• GOAL OF THE EXERCISE: Find each line below where the word "logo" occurs, and copy it.

• SUPPLIED MATERIAL:

▽

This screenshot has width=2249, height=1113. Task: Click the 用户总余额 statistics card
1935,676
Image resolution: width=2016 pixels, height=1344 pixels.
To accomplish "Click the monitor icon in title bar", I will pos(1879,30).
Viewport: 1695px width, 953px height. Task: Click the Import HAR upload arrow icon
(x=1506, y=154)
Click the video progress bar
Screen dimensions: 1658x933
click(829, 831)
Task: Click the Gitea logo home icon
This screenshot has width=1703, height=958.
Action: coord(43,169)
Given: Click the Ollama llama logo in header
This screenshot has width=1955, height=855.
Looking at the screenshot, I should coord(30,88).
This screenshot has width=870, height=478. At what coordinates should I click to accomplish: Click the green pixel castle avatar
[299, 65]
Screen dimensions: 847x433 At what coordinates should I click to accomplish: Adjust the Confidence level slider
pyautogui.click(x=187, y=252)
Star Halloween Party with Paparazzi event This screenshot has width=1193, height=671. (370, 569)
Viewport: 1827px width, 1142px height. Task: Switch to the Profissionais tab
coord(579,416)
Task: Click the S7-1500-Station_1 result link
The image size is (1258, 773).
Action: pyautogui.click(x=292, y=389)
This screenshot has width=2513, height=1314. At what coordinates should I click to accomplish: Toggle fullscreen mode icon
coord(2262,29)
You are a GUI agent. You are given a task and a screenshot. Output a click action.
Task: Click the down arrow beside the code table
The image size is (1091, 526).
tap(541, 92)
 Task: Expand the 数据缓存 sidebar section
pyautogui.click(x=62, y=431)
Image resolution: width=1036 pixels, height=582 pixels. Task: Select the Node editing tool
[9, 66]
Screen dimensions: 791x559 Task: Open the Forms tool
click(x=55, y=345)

△

• ANSWER BOX:
Task: Click the Gitea logo home icon
Given: Click the Ollama llama logo in header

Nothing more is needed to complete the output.